My husband and I have been together for going on 7 yrs. He has 2 children from a previous marriage, and I have 1 from a previous relationship. Ss is 14, sd is 17 and my biodaughter is 8.

My skids have been through hell with-bm and her new husband ,and so much so, that the biofamily (bm's mother/sister/stepf/father...etc) have gone through financial crisis, familial discord and separation, illness..just to name a few.

My relationship with skids started rocky, because we only saw them eow, but 2 years ago- they moved in with us full time. Sd and ss revealed their bm/stepfathers inability to financially stabilize, drug usage, alcohol abuse, emotional abuse, physical abuse...the list goes on.

Thing is, I've an amazing relationship with my sd. I've tried to bond somehow with ss14, but he's actively disinterested. He barely acknowledges me, defies me when no-one is around, ignores me and talks to his bm all the time on the phone. He's non-emotional. At all. I saw him cry once: because his daddy grounded him from his cell phone. He's antisocial, won't make friends, but ironically has a "girlfriend " with whom he's constantly messaging, and has his face stuck in his phone. His grades are awful, and I've tried to help him, and he pretends that he cares, but the results are that he didn't care at all. His attitude is 'quit if it gets too hard.' His father tries to talk to, encourage him, but the kid still doesn't try to change anything. This kid "acts"sad, and his dad feels bad because he couldn't be an active part of their lives when bm left and took the kids 4 hrs away. We've been made clearly aware that bm has influenced this little boy so much that it's obvious he's afraid to have a relationship with me. It's like an overly aggressive loyalty bond. I don't know how to cope with this. I love these kids very very much, but it's frustrating.
 

Praecepta

Active Member
FYI - Some people like me can understand better if you don't use codes (ss14, Sd, skids, etc.) I gave up on trying to read your post.
 

BusynMember

Well-Known Member
I understand.

I think it is hard to be a step. It took my kids forever to accept my husband. Remember kids love their parents no matter how lacking they are or you think they are. Parental love from kids takes a long time to earn. Sometimes it doesn't ever come for reasons out of your control.
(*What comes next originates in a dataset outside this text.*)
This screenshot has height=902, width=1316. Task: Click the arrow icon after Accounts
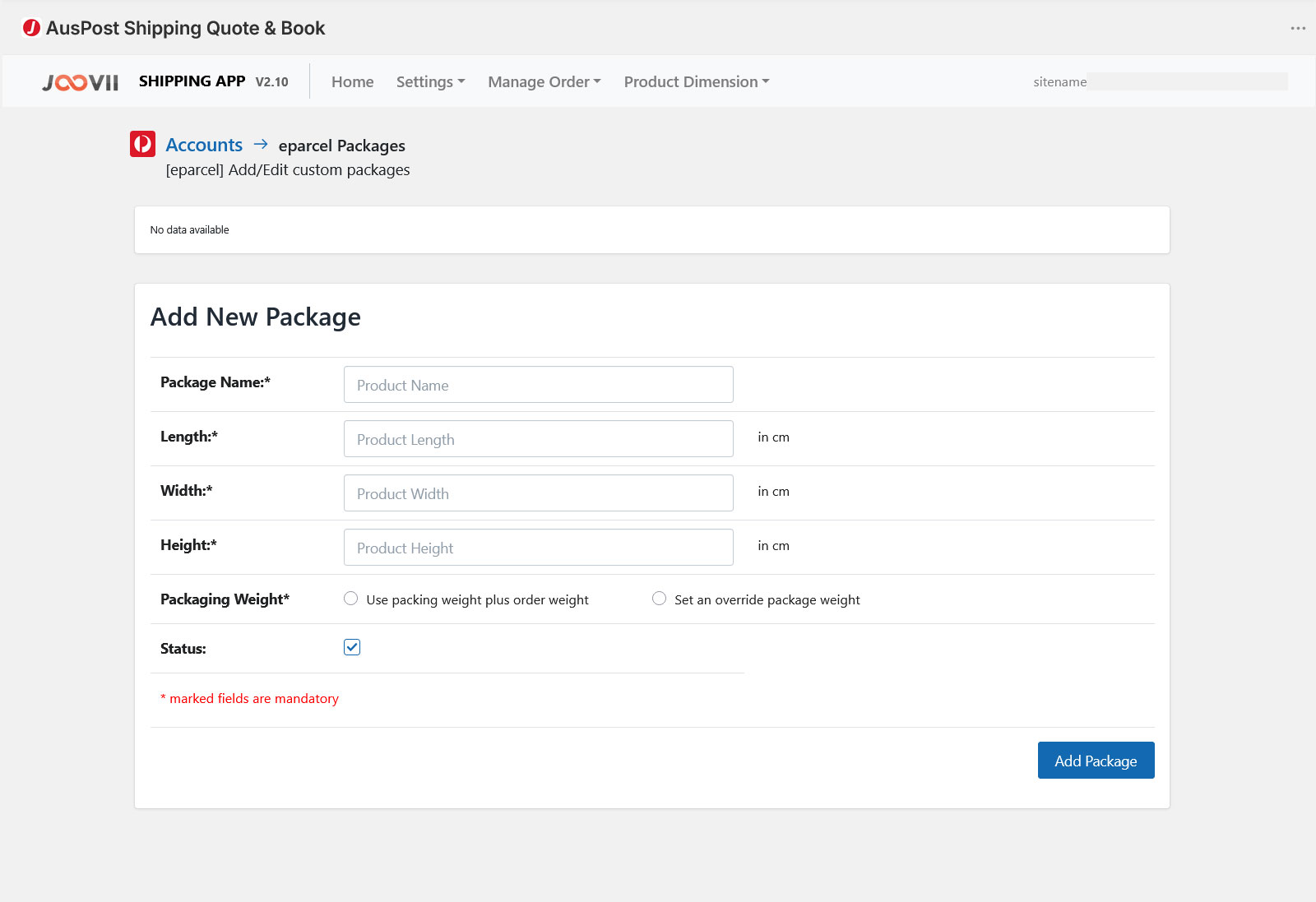[x=261, y=144]
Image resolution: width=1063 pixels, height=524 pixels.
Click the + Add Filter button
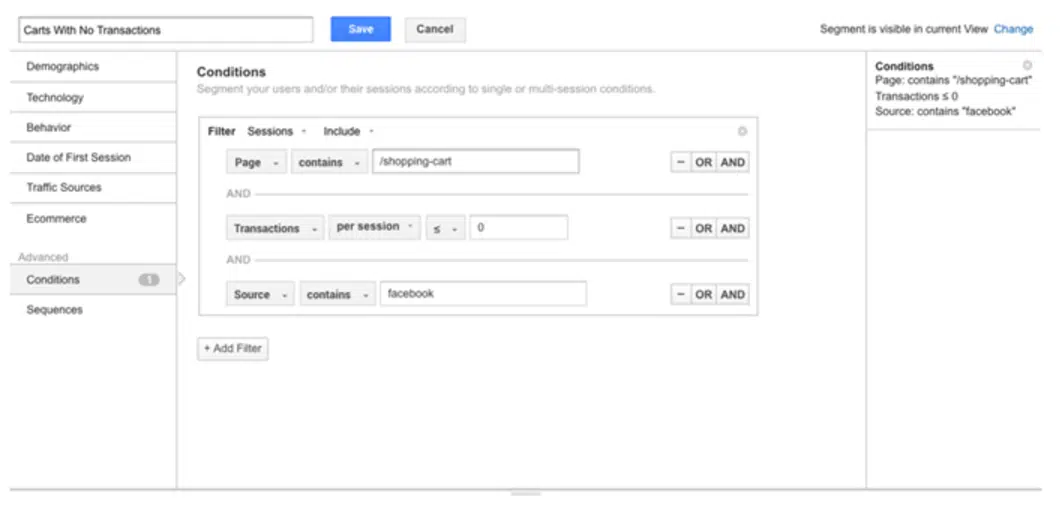232,349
My son is divorced. When mother moved he moved to be near his son. He bought a house there. Your husband did not have to be do far and he could have fought for more time. My son demanded 50/50 in court. I am not meaning to criticizing hub, but his kids don't know him do well. It will take time to build a relationship for both of you. Mom raised them. Of course she has a the major influence. Lay back and relax. Don't try to get do involved. Wait until/unless ss is ready to embrace you. This is not something you can force. You can not replace Mom even if you are terrific. Good luck!